Future Topics for Discussion Group

The topics for the monthly discussion group for the next few months are:


Theosophical Views

Between Hearts and Hearts . . .

By Grace F. Knoche

 As I was pondering the irrationalities of man, his unaccountable contrarieties, a sentence recently read came to mind: "every atom and molecule in the Universe is both life-giving and death-giving . . ." This is it, I thought, a key to the polar extremes, the duality observable everywhere, and particularly in human nature. It was sobering to reflect further on the complex interweaving of destinies, of influence and responsibility of even a single atom upon every other atom throughout the cosmos. To grasp at least something of the continuous flux and ebb of the life-force in its variety of expressions, one should read the sentence in context:

Each particle – whether you call it organic or inorganic – is a life. Every atom and molecule in the Universe is both life-giving and death-giving to that form, inasmuch as it builds by aggregation universes and the ephemeral vehicles ready to receive the transmigrating soul, and as eternally destroys and changes the forms and expels those souls from their temporary abodes. It creates and kills; it is self-generating and self-destroying; it brings into being, and annihilates, that mystery of mysteries – the living body of man, animal, or plant, every second in time and space; and it generates equally life and death, beauty and ugliness, good and bad, and even the agreeable and disagreeable, the beneficent and maleficent sensations. It is that mysterious LIFE, represented collectively by countless myriads of lives . . . – H. P. Blavatsky, The Secret Doctrine 1:261

Wherever we look in nature, there is the same outpouring and withdrawal, the same rhythmic expansion and contraction: behind and within the external is the innate power, the invisible x-factor of consciousness, eternally building and eternally destroying, bringing into activity and casting aside form after form. In this way the "mysterious LIFE" fulfills its dual role of quickening the "countless myriads" of lesser entities into fuller awareness while the god-spark within is gaining in breadth of experience until eventually it attains the stature of divinity. The potential of Brahman, verily, is in every point of life.

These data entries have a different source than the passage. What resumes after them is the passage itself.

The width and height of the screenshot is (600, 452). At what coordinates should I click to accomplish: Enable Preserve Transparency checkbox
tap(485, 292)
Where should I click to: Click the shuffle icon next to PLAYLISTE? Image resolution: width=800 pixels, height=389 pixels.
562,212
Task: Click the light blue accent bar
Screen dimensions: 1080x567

The birth and death cycle is easy to detect in our physical bodies: for example, when the destructive energies, let us say, gain the upper hand at the expense of the constructive, we have the wasting diseases; and vice versa, when the building forces take on more than is their rightful task, we have tumors, benign and malignant. The analogy is even more apt when applied to our personal lives. By our thoughts and feelings we are either creators or destroyers; inevitably so, for inner health is dependent upon the proper balance between the impulse to dispose of that which is outgrown, and the impulse to regenerate, to renew that which is essential for progress – in private character and in our associations with others.

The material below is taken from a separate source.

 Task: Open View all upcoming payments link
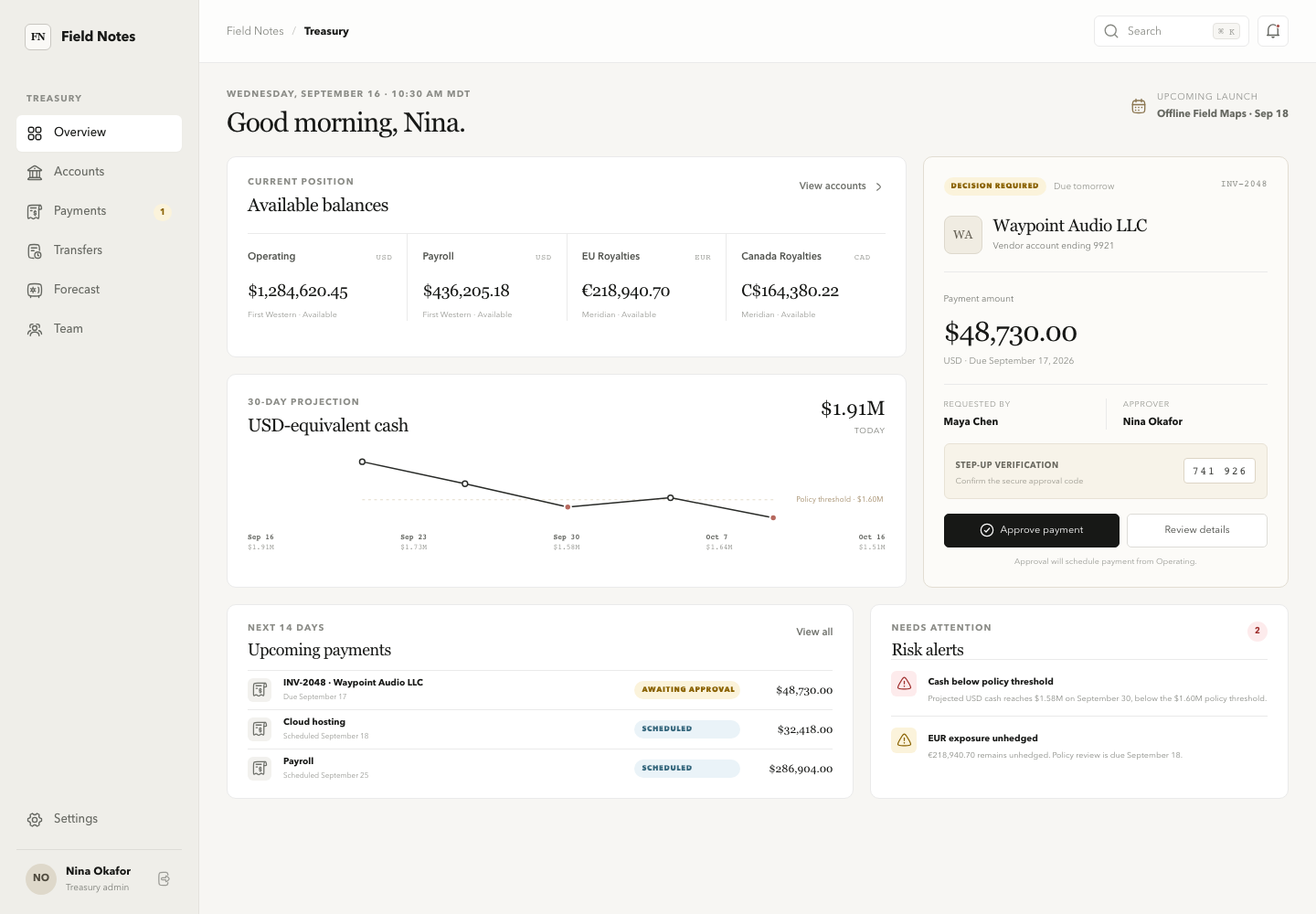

But let us beware lest we find ourselves becoming unconscious destroyers of soul-force, rather than destroyers merely of the vehicles that have seen their day. When we cannot forgive, and harbor ill-will and resentment, by so much are we death-dealing, retarding the transformation of negative elements into life-building energies. Conversely, when we can empty our natures of that which is mean and limiting, we are creators, life-givers – to ourselves and our fellow men, for there is no living unto oneself alone. Thoughts and emotions of whatever kind circulate swiftly through the inner atmosphere of earth, to return in kind upon the individual, and upon the nations and races, that sent them forth, degrading or uplifting untold numbers responsive to the same wavelength.

Life, the great leveler and teacher, fortunately brings to all of us just those intermeshings of personalities and events that will deepen our sympathies and help us awaken to the need every moment consciously to be life-giving rather than death-dealing, to add warmth and understanding instead of mistrust. Once we learn the art of living closer to the center of life, to the heart of our being whence love and wisdom spring, though temperament and mental approach be ever so different we will know our brother as ourselves. There will be few problems that patience and understanding cannot solve, for "between hearts and hearts are ways."